— Вы поставили меня в самое трудное положение, — отвечал граф, — вы поступили безрассудно! Спрашиваю вас: если я в совести признаю Бирона правителем, получившим власть в свои руки по праву, то что я должен теперь делать?
— Донести на нас! — отвечал Возницын.
— Кто подписал акт о регентстве?
— Покойная императрица, но можно ли считать этот акт ее волей, когда Бирон…
— Остановитесь! Кто вам или мне дал право быть судьей в таком важном деле? Где доказательство, что Бирон назначен правителем против воли Императрицы?
— Могла ли она добровольно назначить правителем такого злодея и победить родную племянницу?
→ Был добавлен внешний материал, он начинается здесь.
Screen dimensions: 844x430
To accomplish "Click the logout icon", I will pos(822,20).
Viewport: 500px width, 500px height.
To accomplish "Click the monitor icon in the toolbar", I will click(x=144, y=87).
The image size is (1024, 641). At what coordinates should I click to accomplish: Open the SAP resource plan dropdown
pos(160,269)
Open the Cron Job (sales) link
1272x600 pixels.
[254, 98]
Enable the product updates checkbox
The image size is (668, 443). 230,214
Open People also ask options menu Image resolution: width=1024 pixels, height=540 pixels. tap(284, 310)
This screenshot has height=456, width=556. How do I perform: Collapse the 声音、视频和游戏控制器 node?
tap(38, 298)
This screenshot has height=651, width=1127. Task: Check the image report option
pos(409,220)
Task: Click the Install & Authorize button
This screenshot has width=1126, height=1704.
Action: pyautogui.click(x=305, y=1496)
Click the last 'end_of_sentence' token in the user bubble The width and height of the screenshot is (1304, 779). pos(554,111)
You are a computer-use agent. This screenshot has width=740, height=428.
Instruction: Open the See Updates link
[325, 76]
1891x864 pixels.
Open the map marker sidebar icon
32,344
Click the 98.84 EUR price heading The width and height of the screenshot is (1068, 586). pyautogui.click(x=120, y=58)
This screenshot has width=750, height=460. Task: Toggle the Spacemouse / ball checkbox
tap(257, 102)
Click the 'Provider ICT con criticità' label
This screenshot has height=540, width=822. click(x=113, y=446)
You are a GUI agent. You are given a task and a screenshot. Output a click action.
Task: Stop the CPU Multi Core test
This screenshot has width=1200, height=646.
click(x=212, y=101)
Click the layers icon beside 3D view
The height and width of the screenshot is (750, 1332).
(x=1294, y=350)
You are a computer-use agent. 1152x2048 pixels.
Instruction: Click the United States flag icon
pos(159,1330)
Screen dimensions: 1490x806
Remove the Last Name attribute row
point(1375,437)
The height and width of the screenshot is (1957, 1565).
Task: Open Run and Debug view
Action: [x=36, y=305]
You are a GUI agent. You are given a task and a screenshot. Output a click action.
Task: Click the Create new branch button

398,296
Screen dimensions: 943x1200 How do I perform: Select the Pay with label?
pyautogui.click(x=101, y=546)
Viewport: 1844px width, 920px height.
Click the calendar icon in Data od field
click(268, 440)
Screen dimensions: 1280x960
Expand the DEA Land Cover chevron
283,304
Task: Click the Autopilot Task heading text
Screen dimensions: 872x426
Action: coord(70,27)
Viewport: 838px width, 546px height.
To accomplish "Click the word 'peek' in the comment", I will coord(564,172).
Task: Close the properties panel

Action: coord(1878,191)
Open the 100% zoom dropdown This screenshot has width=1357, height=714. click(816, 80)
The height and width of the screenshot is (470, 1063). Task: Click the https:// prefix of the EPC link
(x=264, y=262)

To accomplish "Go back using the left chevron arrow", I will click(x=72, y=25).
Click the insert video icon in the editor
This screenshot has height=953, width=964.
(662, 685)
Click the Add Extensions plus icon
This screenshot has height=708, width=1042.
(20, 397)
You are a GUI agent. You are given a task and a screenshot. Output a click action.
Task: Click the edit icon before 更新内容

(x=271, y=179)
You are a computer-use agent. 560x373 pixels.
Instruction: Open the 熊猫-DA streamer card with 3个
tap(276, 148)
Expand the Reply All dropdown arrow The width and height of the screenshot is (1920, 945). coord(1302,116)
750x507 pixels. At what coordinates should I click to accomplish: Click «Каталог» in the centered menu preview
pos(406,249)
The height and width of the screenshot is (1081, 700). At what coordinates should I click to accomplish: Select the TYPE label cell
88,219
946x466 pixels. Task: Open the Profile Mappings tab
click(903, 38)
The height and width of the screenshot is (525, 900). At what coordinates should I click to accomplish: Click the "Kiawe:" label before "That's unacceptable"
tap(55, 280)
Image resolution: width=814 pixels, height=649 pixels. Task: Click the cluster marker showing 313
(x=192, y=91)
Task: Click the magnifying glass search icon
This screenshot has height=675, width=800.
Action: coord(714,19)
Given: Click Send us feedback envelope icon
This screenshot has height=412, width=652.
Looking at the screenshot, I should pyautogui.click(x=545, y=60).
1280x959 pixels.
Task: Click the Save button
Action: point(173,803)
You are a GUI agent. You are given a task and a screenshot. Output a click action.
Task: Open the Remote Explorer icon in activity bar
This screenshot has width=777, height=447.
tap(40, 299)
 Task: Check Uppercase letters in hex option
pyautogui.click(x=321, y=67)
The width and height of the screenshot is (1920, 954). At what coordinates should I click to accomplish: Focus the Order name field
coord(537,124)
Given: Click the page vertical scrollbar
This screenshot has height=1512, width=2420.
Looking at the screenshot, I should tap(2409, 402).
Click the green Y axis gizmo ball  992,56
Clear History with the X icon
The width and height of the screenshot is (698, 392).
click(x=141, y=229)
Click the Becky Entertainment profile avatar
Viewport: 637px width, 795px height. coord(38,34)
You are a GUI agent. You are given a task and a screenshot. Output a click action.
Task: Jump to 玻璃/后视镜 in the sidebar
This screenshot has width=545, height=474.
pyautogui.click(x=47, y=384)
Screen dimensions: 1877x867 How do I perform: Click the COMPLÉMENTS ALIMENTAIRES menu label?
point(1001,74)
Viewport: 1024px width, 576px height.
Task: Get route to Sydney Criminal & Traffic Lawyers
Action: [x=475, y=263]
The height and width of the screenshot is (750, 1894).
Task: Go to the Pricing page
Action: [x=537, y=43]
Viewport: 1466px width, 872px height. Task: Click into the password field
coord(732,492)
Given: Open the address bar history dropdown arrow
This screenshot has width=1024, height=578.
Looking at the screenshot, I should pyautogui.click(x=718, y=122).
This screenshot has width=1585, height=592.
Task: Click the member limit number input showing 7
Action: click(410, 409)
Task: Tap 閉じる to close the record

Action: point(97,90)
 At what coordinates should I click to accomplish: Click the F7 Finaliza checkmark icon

Утверждать это — значит, оскорблять память монархини!
— Но какие причины побуждают вас действовать против Бирона?
— Он сжег моего родного брата!
— Уморил с голоду моего отца! — сказал Лельский.
Все начали один за другим исчислять жестокие и несправедливые поступки Бирона, описывать бедствия, причиненные им отечеству.
— Он погубит и вас, граф! — сказал Возницын.
— Пусть погубит, но это не дает мне права против него действовать. Власть дана Бирону монархиней, и долг мой велит ему повиноваться. Один Бог будет судить его. Акт о регентстве должен быть свято исполняем.
— Но он сам первый нарушил этот акт. Монархиня повелела ему оказывать должное уважение родителям императора, а он беспрестанно оскорбляет их. Вы сами, граф, это знаете.
— Справедливо, но в этом случае родители императора сами имеют средств принудить Бирона к исполнению акта. Какое имеете вы право вступаться в это дело без их воли.
— По точной воле их мы действуем, граф! — отвечал директор канцелярии принца Брауншвейгского, Граманит. — По воле их пришли мы просить у вас совета, как у мужа опытного и знающего пользы отечества. Я уполномочен объявить вам это. Через меня они ожидают ответа вашего.
Граф задумался.
— В числе придуманных средств к свержению Бирона, — продолжал Граманит, — находится и то, чтобы с семеновским полком, которым принц командует, идти во дворец, схватить Бирона с его приверженцами, лишить звания правителя и предать его суду за нарушение акта о регентстве. Одобряете ли вы это средство, граф?
— Бирон враг мой, и потому мнение мое легко может быть пристрастно. Скажите, однако ж, принцу, как я думаю по совести. Мне кажется, несправедливо будет для восстановления силы одной нарушенной части акта нарушить весь акт.
— Но как же, граф: ваше собственное мнение?
— На этот вопрос мне отвечать затруднительно. Мнение мое не будет приятно для принца, Сказать лесть или ложь против совести я не могу, открыть же истинное мое мнение не хочу и на это имею причины.